Raw records
* * *

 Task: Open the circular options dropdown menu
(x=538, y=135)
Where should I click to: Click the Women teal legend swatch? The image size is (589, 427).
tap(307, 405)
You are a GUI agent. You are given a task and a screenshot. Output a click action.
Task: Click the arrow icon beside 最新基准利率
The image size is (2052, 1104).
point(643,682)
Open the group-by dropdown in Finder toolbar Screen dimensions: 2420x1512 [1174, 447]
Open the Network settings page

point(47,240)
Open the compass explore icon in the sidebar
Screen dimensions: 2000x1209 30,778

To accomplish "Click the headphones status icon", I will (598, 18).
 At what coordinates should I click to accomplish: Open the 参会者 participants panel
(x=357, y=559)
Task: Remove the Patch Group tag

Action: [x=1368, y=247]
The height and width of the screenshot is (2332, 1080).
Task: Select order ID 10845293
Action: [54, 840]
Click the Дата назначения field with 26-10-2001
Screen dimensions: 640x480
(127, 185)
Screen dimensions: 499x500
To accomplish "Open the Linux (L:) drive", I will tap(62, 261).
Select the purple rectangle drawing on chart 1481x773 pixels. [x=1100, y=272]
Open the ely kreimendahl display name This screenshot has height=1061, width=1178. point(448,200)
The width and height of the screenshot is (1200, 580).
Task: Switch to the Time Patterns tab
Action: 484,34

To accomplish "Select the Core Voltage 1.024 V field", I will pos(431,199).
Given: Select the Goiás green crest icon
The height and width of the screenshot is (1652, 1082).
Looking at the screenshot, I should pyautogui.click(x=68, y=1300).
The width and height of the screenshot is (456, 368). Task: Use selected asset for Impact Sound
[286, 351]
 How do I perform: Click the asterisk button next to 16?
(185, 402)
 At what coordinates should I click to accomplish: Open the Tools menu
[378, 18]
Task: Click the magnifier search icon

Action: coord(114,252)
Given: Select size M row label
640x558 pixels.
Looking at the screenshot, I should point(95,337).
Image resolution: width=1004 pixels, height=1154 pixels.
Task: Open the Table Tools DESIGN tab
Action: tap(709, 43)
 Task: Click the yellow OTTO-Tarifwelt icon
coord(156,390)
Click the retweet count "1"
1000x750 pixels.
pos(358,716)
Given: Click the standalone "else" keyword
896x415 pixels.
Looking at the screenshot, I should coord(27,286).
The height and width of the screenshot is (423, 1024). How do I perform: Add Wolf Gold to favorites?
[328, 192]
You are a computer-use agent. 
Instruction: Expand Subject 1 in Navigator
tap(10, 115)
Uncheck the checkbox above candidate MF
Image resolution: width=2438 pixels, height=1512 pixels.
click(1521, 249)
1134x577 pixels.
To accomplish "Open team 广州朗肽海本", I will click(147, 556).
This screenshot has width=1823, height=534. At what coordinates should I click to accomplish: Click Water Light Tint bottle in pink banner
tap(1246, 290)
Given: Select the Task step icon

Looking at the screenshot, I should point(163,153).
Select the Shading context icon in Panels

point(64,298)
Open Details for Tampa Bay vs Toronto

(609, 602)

* * *

◆ **THE PROBLEM**
Print the part of the data above exactly, starting with the line that contains "Select the Shading context icon in Panels" and running through the end of the data.

◆ **THE COMPLETED TASK**
Select the Shading context icon in Panels

point(64,298)
Open Details for Tampa Bay vs Toronto

(609, 602)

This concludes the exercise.